I had no lust for any assassinations and quickly had the chance to forget about Oosthuizen by tuning into Michael van Gerwen's Grand Slam of Darts semi-final against Gerwyn Price. Once Mighty Mike had got through his tricky group, I jumped aboard him for Grand Slam glory, having £270 at 11-10 with Ladbrokes, then later another £178.75 at evens with Sportingbet.

I watched the semi-final with both my children while my wife was at the supermarket and we greeted every Van Gerwen 180 or successful checkout with living-room pandemonium. I was quaffing premium-strength lager to keep my throat moist as we enjoyed a darting ding-donger. Van Gerwen had never lost to Price in their previous 19 meetings, so I was noisily confident throughout, but the ever improving Welshman produced the performance of his life to triumph 16-12. My well was running dry.

The Mayakoba Classic was the last hope. I was winning five bags off Harris English from a combination of win-only and each-way wagers, and he led at the halfway stage before falling one shot behind going into the weather-delayed final day. At 12.30pm on Monday, I tuned into Sky Sports hoping to see English convert his birdie putt to tie for the lead with three holes to play, but he spurned that chance before carding a double-bogey at the 16th hole and, like with Oosthuizen, it was just a question of hoping to hang on for some place money.

English finished fifth on his own, so my £40 each-way at 50-1 with bet365 returned £540, keeping the wolf from my door for a while longer. It is funny how I was once chasing the face-spitter, then downgraded hopes to a mortgage-spitter, and am currently concentrating on an overdraft-spitter. My spitting targets, much like UK MPs, are not as impressive as they used to be.

I was gutted with the way the sporting weekend had turned out, sulking in my work-shed while studying for the tournaments ahead, but three hours later my dad called me and I was thrown into an emergency situation, abandoning my desk, dashing to the scene.

The only comical side of proceedings at the hospital was my clothing. To put it mildly, I do not need to dress up to work from home, and my outfit – dirty grey jumper, grey jogging pants, stripey socks and blue sliders, with unkempt hair and beard – meant I looked like a cross between an escaped prisoner and a tired tramp. I do not think I had many of the nurses at the A&E department swooning as I begged them to attend to my mum, but my ghastly appearance was the least of my worries.
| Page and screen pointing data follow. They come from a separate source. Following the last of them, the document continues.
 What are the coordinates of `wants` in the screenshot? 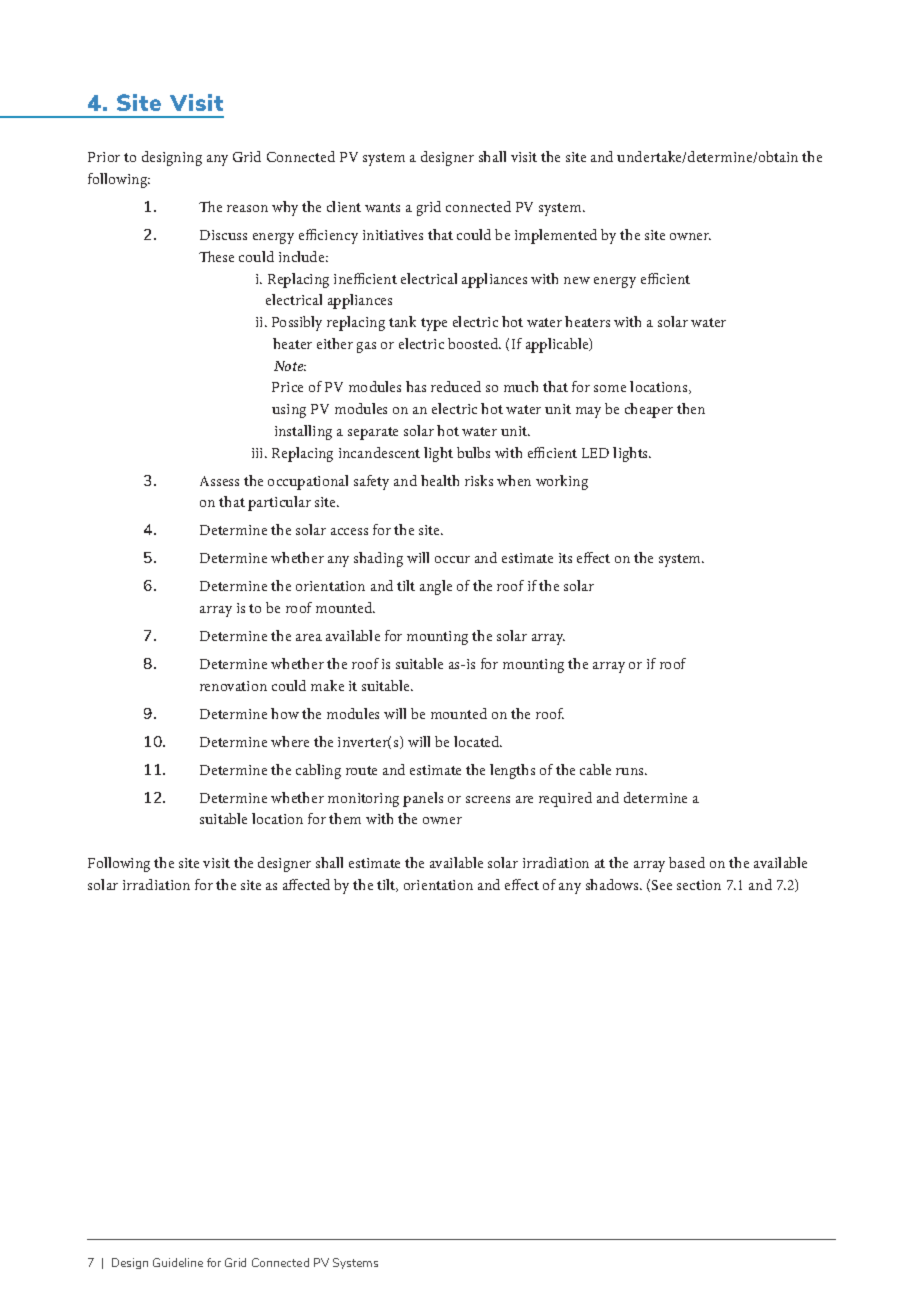 It's located at (382, 207).
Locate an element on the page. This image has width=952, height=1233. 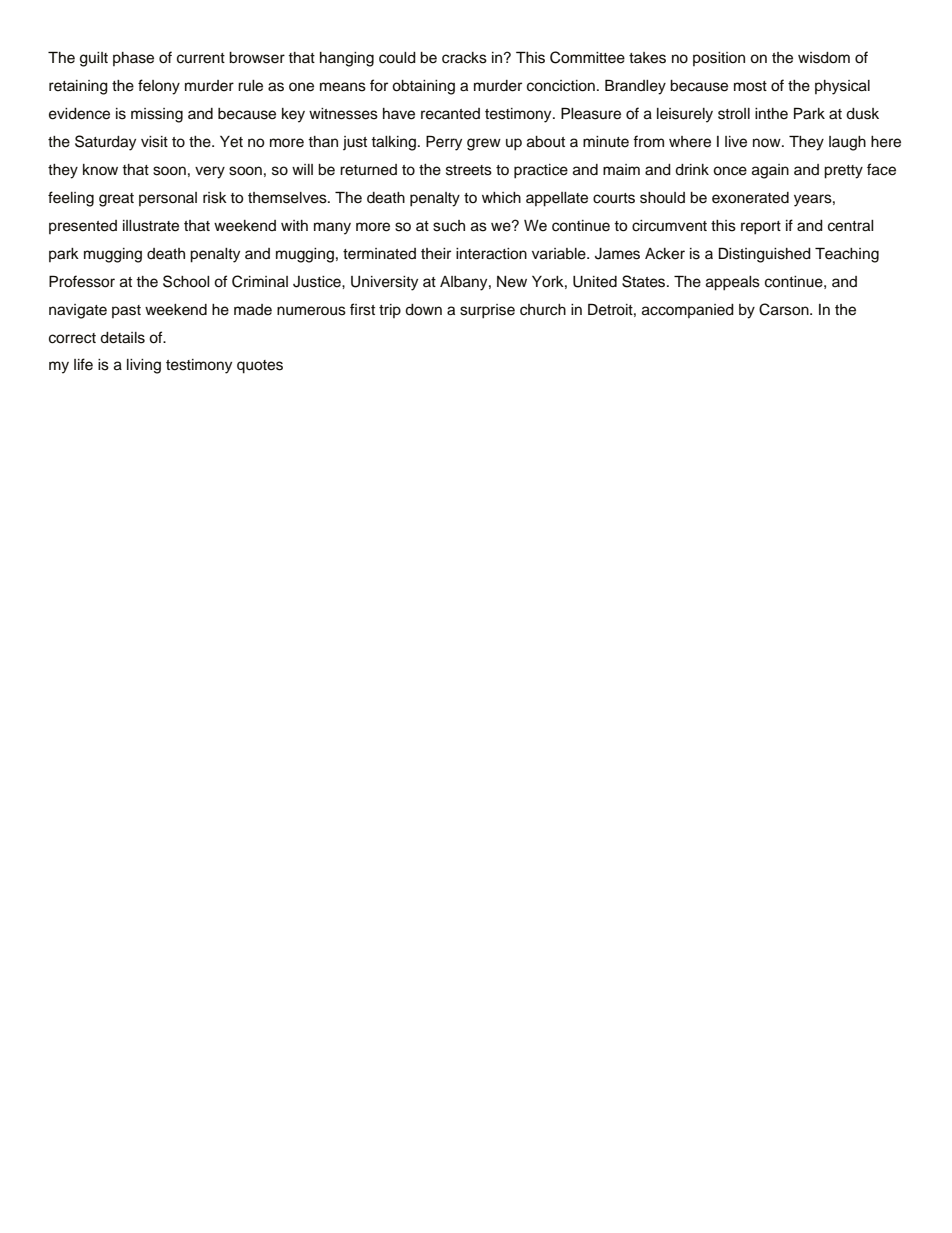
again is located at coordinates (770, 171).
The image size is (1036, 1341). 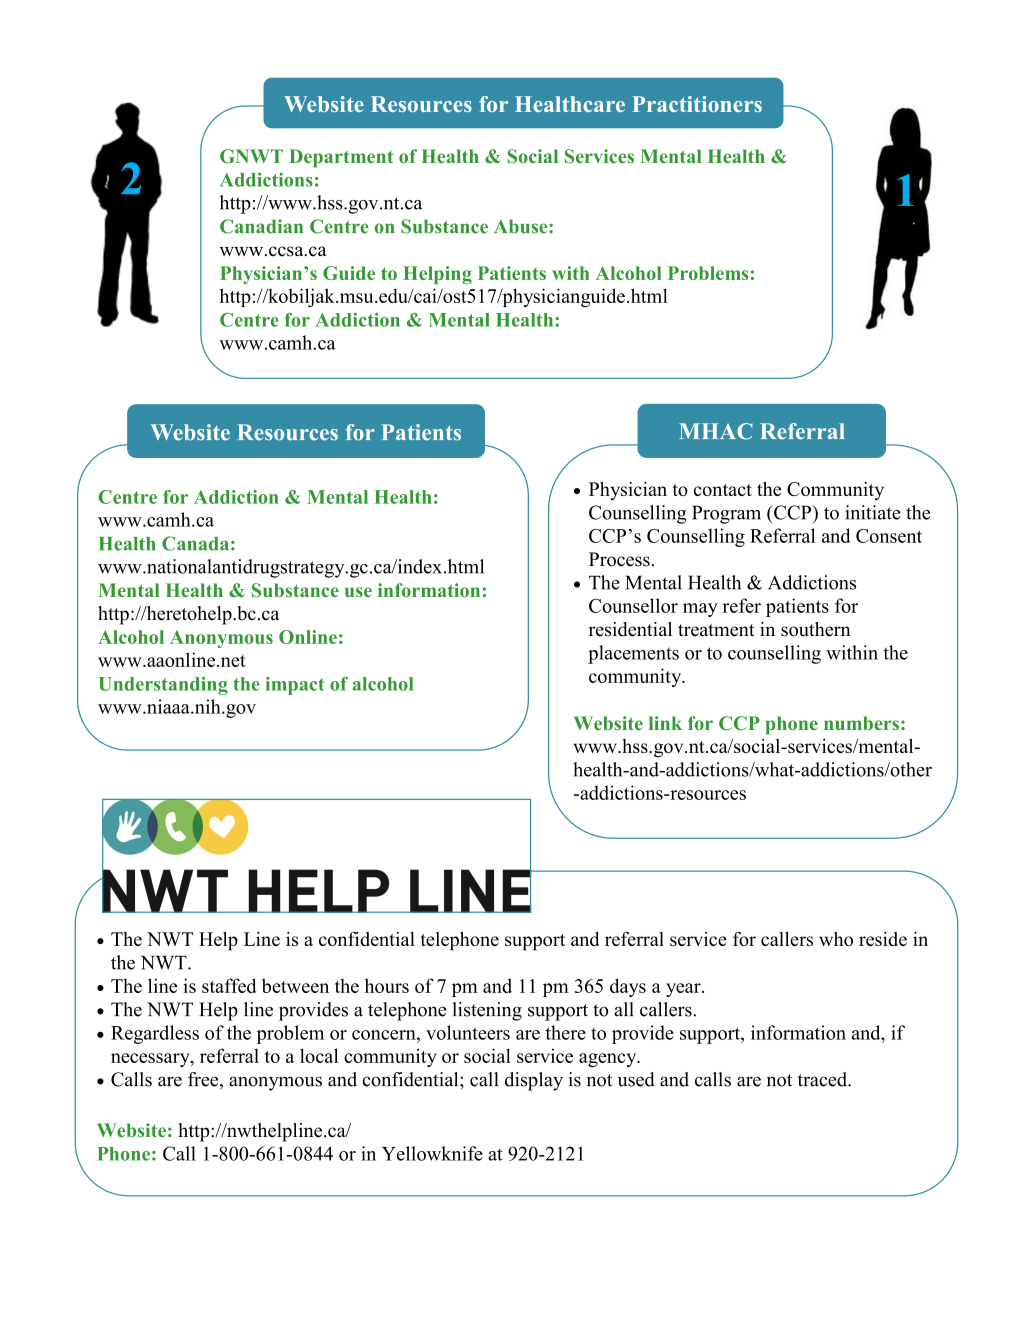 I want to click on contact, so click(x=723, y=490).
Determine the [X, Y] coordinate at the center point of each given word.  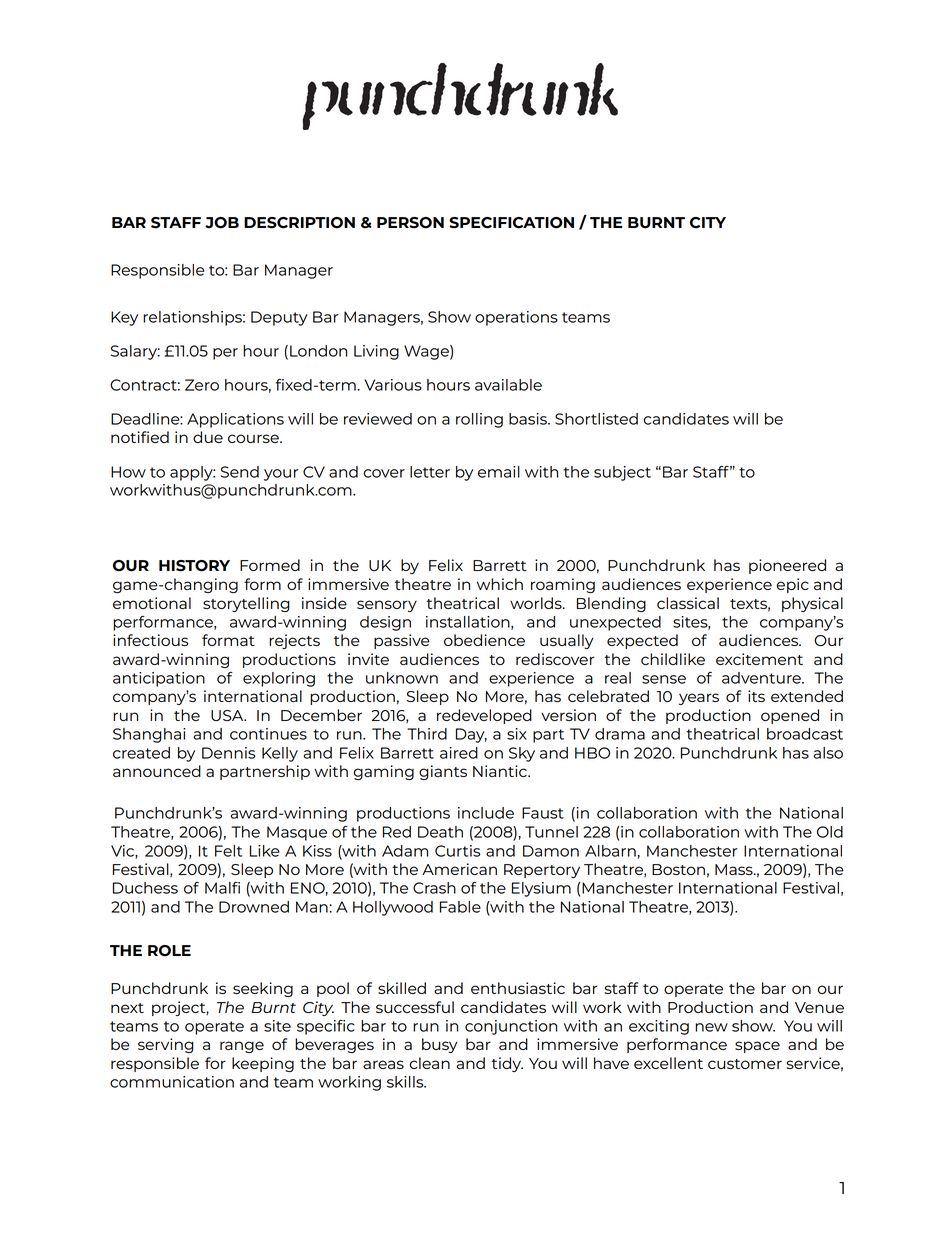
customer [745, 1064]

Since the incident, I have been trying to care less about my quest for winning more and to fully appreciate what I already have. Sometimes I think it must be easier to get a nappy on a dolphin than my son, who wriggles around like a Super League player trying to get up from a muddy midden, but I chuckle about it now rather than get vexed. It is all part of life's rich tapestry and we must savour every moment.

Seize the day. You never know when it might be your last. And spending your last day weeping about the sporting frailties of Louis Oosthuizen, Michael van Gerwen or Harris English would, in my humble opinion, be a tragic way to conclude your precious Earth appearance.

Sporting Heroes

Francesco Totti

In politically incorrect days which have long since passed, my dear friend and colleague Henry Hardwicke used to march into public bars and shout: “Where's the totty?” at the top of his voice, before sitting down a few minutes later bemused as to why a bevy of beauties had not made their way over to see him.

When I spot that Roma are on the live-on-TV fixture list, I always think about Totti – the masterful attacking force that is Francesco Totti, a one-club player who represented Roma 619 times between 1992 and 2017, scoring 250 goals.

Totti had so many nicknames – Golden Boy, the Eighth King of Rome, Captain, Gladiator – and was the Italian David Beckham in terms of good looks and off-pitch celebrity.

In fact, Totti could probably walk into a public bar and shout: “Where's the Hardwicke?” and a queue of attractive ladies would form in front of him.